Elements that are matched by allow_xpath are excepted from stripping, even if they are also matched by strip_xpath. This is useful when setting strip_xpath to strip all tags, allowing a few expections to be specified by allow_xpath.

kill_xpath = './/script | .//style | .//comment() | .//processing-instruction() | .//*[@style="display:none;"]'
strip_xpath = None
allow_xpath = None
fix_whitespace = True
process_xpaths = {}
namespaces = {'dc': 'http://purl.org/dc/elements/1.1/', 'prism': 'http://prismstandard.org/namespaces/basic/2.0/', 'rdf': 'http://www.w3.org/1999/02/22-rdf-syntax-ns', 're': 'http://exslt.org/regular-expressions', 'set': 'http://exslt.org/sets', 'xml': 'http://www.w3.org/XML/1998/namespace'}
__init__(**kwargs)[source]

Behaviour can be customized by overriding attributes in a subclass or setting them in the constructor.

Parameters:
  • kill_xpath (string) – XPath expression for tags to remove along with their contents.

  • strip_xpath (string) – XPath expression for tags to replace with their contents.

  • allow_xpath (string) – XPath expression for tags to except from strip_xpath.

  • fix_whitespace (bool) – Normalize whitespace to a single space and ensure newlines around block elements.

  • namespaces (dict) – Namespace prefixes to register for the XPaths.

clean_html(html)[source]

Apply Cleaner to HTML string or document and return a cleaned string or document.

clean_markup(markup, parser=None)[source]

Apply Cleaner to markup string or document and return a cleaned string or document.

chemdataextractor.scrape.clean.clean = <chemdataextractor.scrape.clean.Cleaner object>

A default Cleaner instance, which kills comments, processing instructions, script tags, style tags.

chemdataextractor.scrape.clean.clean_markup = <bound method Cleaner.clean_markup of <chemdataext...

Convenience function for applying clean to a string.

chemdataextractor.scrape.clean.clean_html = <bound method Cleaner.clean_html of <chemdataextra...

Convenience function for applying clean to a HTML string.

chemdataextractor.scrape.clean.strip = <chemdataextractor.scrape.clean.Cleaner object>

A Cleaner instance that is configured to strip all tags, replacing them with their text contents.

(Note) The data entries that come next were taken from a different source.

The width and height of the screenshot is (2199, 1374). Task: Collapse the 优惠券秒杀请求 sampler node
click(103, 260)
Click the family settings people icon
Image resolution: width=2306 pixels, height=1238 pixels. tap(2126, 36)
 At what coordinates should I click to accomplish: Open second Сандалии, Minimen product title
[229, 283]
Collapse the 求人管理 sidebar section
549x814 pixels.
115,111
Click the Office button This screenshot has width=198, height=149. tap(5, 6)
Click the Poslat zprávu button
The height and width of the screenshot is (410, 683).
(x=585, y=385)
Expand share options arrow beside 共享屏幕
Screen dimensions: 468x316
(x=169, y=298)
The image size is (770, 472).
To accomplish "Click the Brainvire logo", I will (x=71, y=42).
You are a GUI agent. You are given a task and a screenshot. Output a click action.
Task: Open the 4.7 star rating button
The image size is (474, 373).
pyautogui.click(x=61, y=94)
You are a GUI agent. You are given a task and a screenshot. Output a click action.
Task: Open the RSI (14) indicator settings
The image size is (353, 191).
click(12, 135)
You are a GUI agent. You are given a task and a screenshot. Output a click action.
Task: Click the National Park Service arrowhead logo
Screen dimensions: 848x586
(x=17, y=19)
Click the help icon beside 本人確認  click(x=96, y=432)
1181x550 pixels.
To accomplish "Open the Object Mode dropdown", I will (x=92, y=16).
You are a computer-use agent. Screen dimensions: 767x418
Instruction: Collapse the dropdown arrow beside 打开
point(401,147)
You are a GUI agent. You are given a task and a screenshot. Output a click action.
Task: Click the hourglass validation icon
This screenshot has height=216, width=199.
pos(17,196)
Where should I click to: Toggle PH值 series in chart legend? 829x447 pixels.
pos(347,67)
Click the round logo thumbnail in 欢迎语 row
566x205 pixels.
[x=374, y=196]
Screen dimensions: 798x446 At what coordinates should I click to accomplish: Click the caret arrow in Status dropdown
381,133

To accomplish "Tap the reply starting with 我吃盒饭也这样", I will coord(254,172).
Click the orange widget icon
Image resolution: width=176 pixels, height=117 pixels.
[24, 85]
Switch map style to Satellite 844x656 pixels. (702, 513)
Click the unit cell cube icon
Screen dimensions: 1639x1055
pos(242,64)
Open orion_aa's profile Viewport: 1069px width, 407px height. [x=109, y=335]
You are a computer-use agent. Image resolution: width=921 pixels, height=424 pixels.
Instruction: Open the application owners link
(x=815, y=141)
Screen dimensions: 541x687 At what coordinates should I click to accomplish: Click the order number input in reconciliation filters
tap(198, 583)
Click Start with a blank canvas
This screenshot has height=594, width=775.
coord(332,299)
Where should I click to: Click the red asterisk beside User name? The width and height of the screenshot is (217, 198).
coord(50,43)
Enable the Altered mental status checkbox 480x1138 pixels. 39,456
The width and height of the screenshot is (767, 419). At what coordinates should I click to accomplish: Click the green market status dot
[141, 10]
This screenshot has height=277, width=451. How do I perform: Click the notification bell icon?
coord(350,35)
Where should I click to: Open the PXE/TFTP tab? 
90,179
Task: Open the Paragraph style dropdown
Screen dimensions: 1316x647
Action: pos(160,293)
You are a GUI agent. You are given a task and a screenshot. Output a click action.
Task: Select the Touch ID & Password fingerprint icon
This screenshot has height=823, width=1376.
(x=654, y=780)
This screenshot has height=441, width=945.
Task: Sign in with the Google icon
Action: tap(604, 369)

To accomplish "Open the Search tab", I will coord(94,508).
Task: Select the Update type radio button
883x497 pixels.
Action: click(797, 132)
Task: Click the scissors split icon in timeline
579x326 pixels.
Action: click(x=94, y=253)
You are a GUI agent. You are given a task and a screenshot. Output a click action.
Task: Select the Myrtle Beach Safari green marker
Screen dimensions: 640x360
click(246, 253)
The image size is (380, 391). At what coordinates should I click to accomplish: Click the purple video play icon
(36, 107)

chemdataextractor.scrape.clean.strip_markup = <bound method Cleaner.clean_markup of <chemdataext...

Convenience function for applying strip to a string.

chemdataextractor.scrape.clean.strip_html = <bound method Cleaner.clean_html of <chemdataextra...

Convenience function for applying strip to a HTML string.

.scrape.csstranslator

Extend cssselect to improve handling of pseudo-elements.

This is derived from csstranslator.py in the Scrapy project. The original file is available at: https://github.com/scrapy/scrapy/blob/master/scrapy/selector/csstranslator.py

The original file was released under the BSD license:

Copyright (c) Scrapy developers. All rights reserved.

Redistribution and use in source and binary forms, with or without modification, are permitted provided that the following conditions are met:

  1. Redistributions of source code must retain the above copyright notice, this list of conditions and the following disclaimer.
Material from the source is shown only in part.